Disposable, Superficial and Ultimately Forgettable
I think I continued for a little while after that, asking for some journal prompts and questions about daily matters as they occurred, but my interest gradually tapered off. In one respect I was heartened because I no longer felt threatened by the advent of so called AI therapy. Yes, I know it will improve and it will be useful for a variety of issues that require a pragmatic and didactic approach. But it can never replace the heartbeat, the presence and the subtle interactions between two people who make an impact on one another. More to the point, it can never replace the human therapist who is uniquely positioned by being expertly trained to recognize and mentalize the emotional states of their patients so that they can be explored and revised as needed.

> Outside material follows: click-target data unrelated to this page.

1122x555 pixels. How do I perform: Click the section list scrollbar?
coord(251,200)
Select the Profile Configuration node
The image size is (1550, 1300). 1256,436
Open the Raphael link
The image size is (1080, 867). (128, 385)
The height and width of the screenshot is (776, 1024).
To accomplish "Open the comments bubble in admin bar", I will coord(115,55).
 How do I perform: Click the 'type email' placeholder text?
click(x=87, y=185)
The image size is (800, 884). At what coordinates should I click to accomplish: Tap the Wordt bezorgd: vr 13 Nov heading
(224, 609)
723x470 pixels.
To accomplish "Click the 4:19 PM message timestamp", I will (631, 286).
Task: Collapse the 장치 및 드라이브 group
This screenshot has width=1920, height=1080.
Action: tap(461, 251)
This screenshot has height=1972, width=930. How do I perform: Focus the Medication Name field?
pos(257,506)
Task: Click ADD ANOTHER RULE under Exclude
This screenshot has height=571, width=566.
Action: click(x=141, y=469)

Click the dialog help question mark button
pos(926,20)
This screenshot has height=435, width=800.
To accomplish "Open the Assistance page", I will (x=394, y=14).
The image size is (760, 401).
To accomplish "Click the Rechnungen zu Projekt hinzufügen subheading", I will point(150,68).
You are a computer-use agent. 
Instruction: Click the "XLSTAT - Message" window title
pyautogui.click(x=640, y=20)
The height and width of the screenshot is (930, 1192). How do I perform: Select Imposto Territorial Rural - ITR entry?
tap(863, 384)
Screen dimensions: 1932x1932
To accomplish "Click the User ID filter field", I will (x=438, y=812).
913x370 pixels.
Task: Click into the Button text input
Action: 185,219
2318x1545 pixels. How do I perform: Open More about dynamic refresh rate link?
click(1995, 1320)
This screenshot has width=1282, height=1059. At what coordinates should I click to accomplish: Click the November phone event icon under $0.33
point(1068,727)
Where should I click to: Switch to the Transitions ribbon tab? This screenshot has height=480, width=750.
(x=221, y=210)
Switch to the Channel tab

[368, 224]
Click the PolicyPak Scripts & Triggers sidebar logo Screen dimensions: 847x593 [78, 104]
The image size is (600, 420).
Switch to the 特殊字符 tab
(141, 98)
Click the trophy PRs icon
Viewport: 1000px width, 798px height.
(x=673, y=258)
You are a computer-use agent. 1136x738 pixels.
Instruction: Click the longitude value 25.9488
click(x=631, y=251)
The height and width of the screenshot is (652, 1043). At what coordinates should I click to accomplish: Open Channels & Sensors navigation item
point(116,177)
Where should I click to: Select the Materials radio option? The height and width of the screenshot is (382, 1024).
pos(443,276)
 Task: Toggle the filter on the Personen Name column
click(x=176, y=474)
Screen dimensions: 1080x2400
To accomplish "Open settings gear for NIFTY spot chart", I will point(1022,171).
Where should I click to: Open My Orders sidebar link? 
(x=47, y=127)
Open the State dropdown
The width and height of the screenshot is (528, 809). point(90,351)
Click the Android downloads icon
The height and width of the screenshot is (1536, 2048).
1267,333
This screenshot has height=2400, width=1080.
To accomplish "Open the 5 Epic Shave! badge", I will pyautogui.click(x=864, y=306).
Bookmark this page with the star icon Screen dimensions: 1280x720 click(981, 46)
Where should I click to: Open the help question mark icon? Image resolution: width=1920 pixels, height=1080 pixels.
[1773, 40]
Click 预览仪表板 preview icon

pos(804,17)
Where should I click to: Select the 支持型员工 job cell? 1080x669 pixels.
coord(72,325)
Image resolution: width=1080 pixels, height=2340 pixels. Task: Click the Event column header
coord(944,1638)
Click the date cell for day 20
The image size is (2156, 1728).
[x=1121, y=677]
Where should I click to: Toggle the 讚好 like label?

If the point of therapy is to come up with some optimised solution plan to our problems, we can use the AI model as needed. But if the point of therapy lies, as so many great minds have pointed out, in the interpersonal growth and reflection that we see by engaging in the meeting of another’s mind and being able to have not just symptom reduction but an increase in the depth of engagement with life and all that it has to offer, then human connection will remain the foundation of this work.
I would be lying if I said I wasn’t concerned about the future we are heading towards. There is a significant shift in how much we relate to others around us as our needs for survival, once the responsibility of the family and community, are more and more frequently being outsourced onto technology. This shift has been all the more significant since the pandemic, when every aspect of our lives switched overnight to online connections and relating became evermore distant and tenuous. Incidentally the rates of anxiety and depression skyrocketed after this period of isolation, with around 1 in 6 adults in the UK self-reporting moderate to severe depression symptoms. If the key to happy, secure and fulfilled lives truly lies in our attachment relationships, as the newest evidence surely seems to suggest, then I fear that this lonely state of atomization will just increase. AI “therapy” is simply just another alarm signal of how the nature of our relationships are changing and what we stand to lose when we only see relationships for what they can do for us – disposable, superficial and ultimately forgettable. AI therapy may provide a band-aid, a simulation of having something that you need, but like those poor little monkeys running to the furry substitute, it’s really not a substitute for the real thing we all need.